We Have Always Been Here
Page 33
Park clenched her jaw against his glare. He meant, of course, Hunter—and Natalya’s accusations against her. Did Sagara believe the surveyor, then? Did he really buy that Hunter had tampered with the ship’s controls? And was it even worth bringing up again that the androids had said that she didn’t? He’d made it clear that he didn’t value their input on things. But would Park’s failure to speak doom Hunter to the freezer—or even criminal prosecution, if Sagara went far enough?
She thought of something suddenly. “Are you conscripted, Sagara?” It seemed obvious, given his behavior, but she was beginning to realize that nothing was quite so simple on this ship. She could trust none of her previous assumptions.

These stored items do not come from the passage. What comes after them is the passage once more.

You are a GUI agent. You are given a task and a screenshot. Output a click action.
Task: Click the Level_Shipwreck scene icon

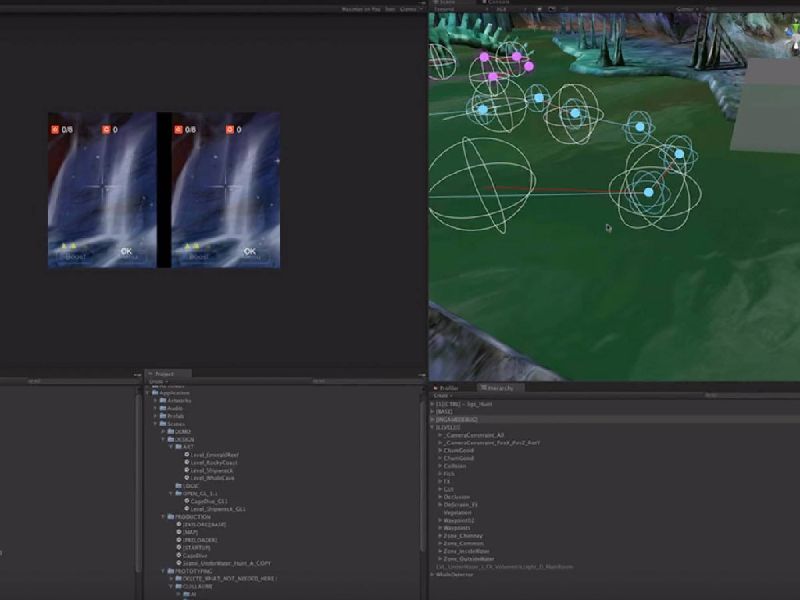186,470
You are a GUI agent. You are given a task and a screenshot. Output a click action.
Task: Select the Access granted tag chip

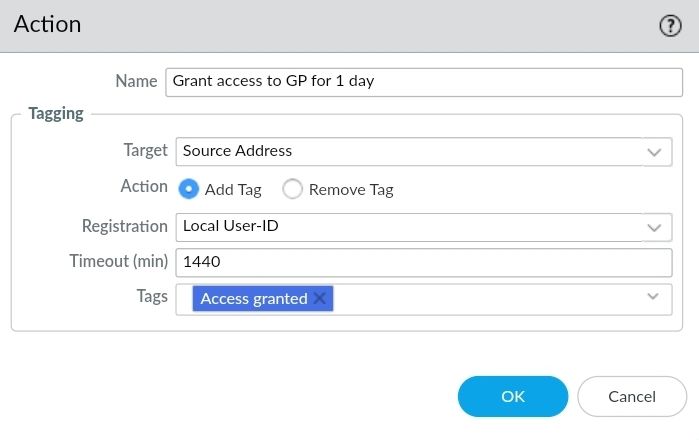tap(253, 298)
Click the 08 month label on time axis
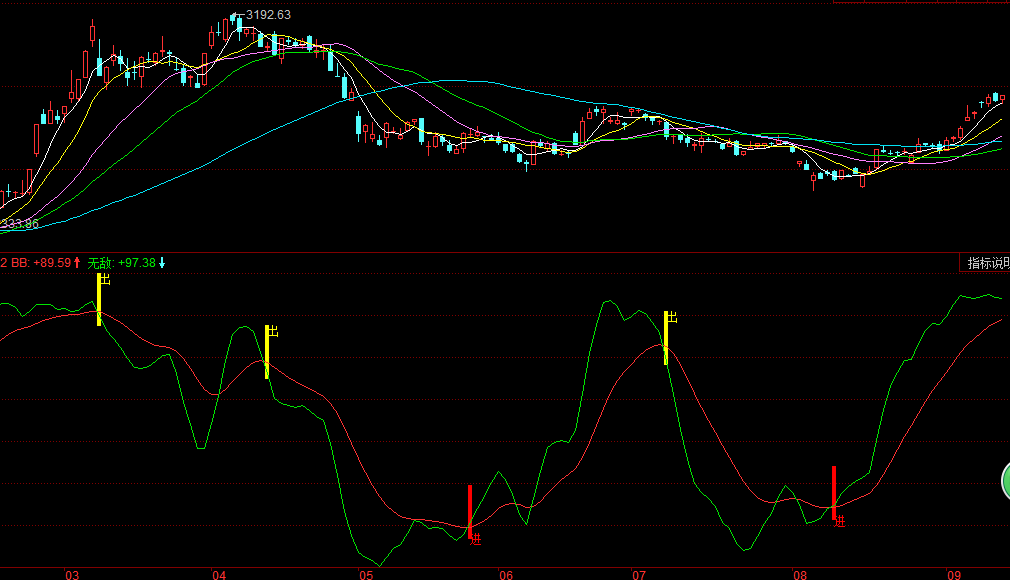This screenshot has width=1010, height=580. coord(799,574)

He made the low hissing sound that she’d noticed citizens of the outer planets making to express contempt. “That’s none of your business.”
“Isn’t it, though?” It was becoming the defining thing. Was someone working for ISF because they wanted to, or because they were under the Frontier’s tyrannical thumb—immune to the usual pangs of remorse and personal loyalty, because they had loved ones being held hostage? In other words—could she trust him?

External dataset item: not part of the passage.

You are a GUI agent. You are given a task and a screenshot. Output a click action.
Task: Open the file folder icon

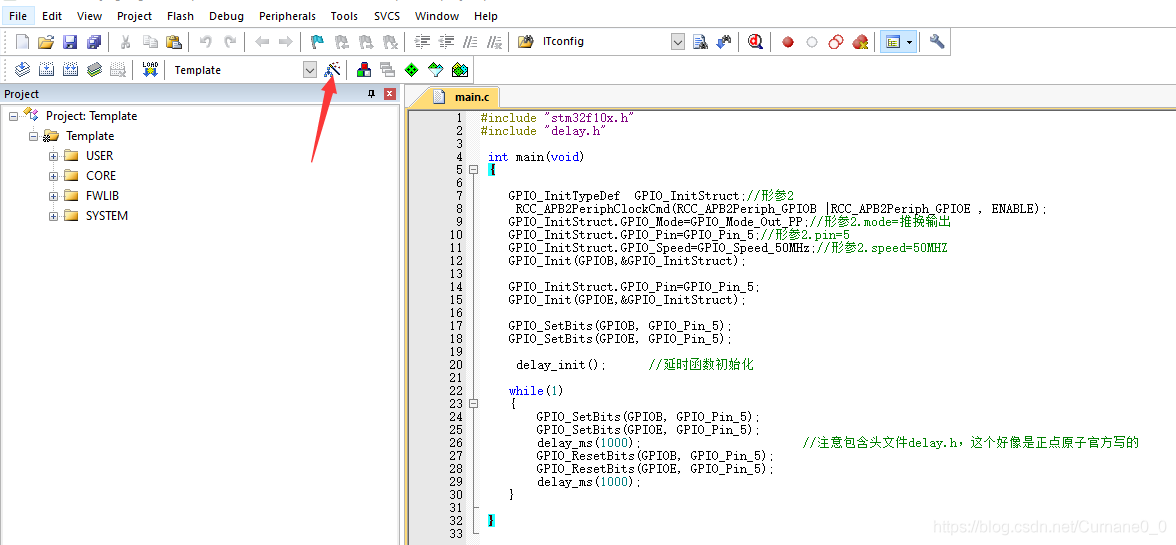pyautogui.click(x=46, y=42)
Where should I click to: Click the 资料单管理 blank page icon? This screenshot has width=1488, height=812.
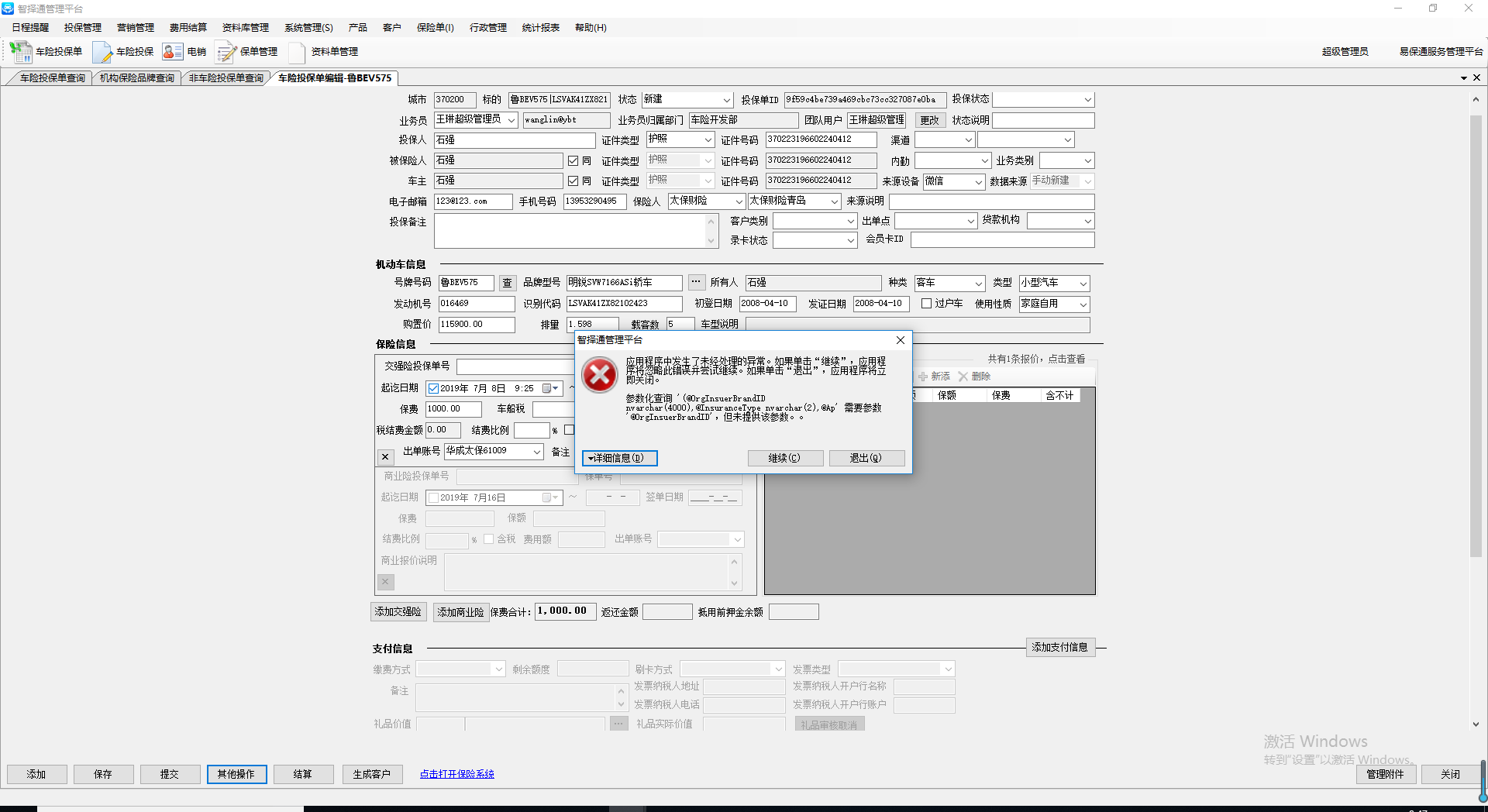(297, 52)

Sagara’s answer surprised her. “If you must know,” he said waspishly, “I used to be. But I’m not anymore.”
She gawked at him, even though he couldn’t see her. “I’ve never heard of such a thing.”

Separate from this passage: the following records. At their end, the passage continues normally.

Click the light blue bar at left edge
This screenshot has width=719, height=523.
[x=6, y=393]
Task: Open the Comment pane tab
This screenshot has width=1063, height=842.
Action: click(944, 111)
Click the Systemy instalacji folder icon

“Just because you haven’t heard it, you don’t believe it’s true?”
“But—how?” She wanted to let go of him, force him to turn around, but the hall was still cold and oppressive; she was afraid to release him. Afraid that he might vanish like smoke. “You—worked off your debt to them? They let you go?”
“Essentially,” Sagara answered, sounding somewhat irritated—or bored. “It was after my service in the Outer System Wars. They honored me. Gave me medals. And cleared my debts as repayment.”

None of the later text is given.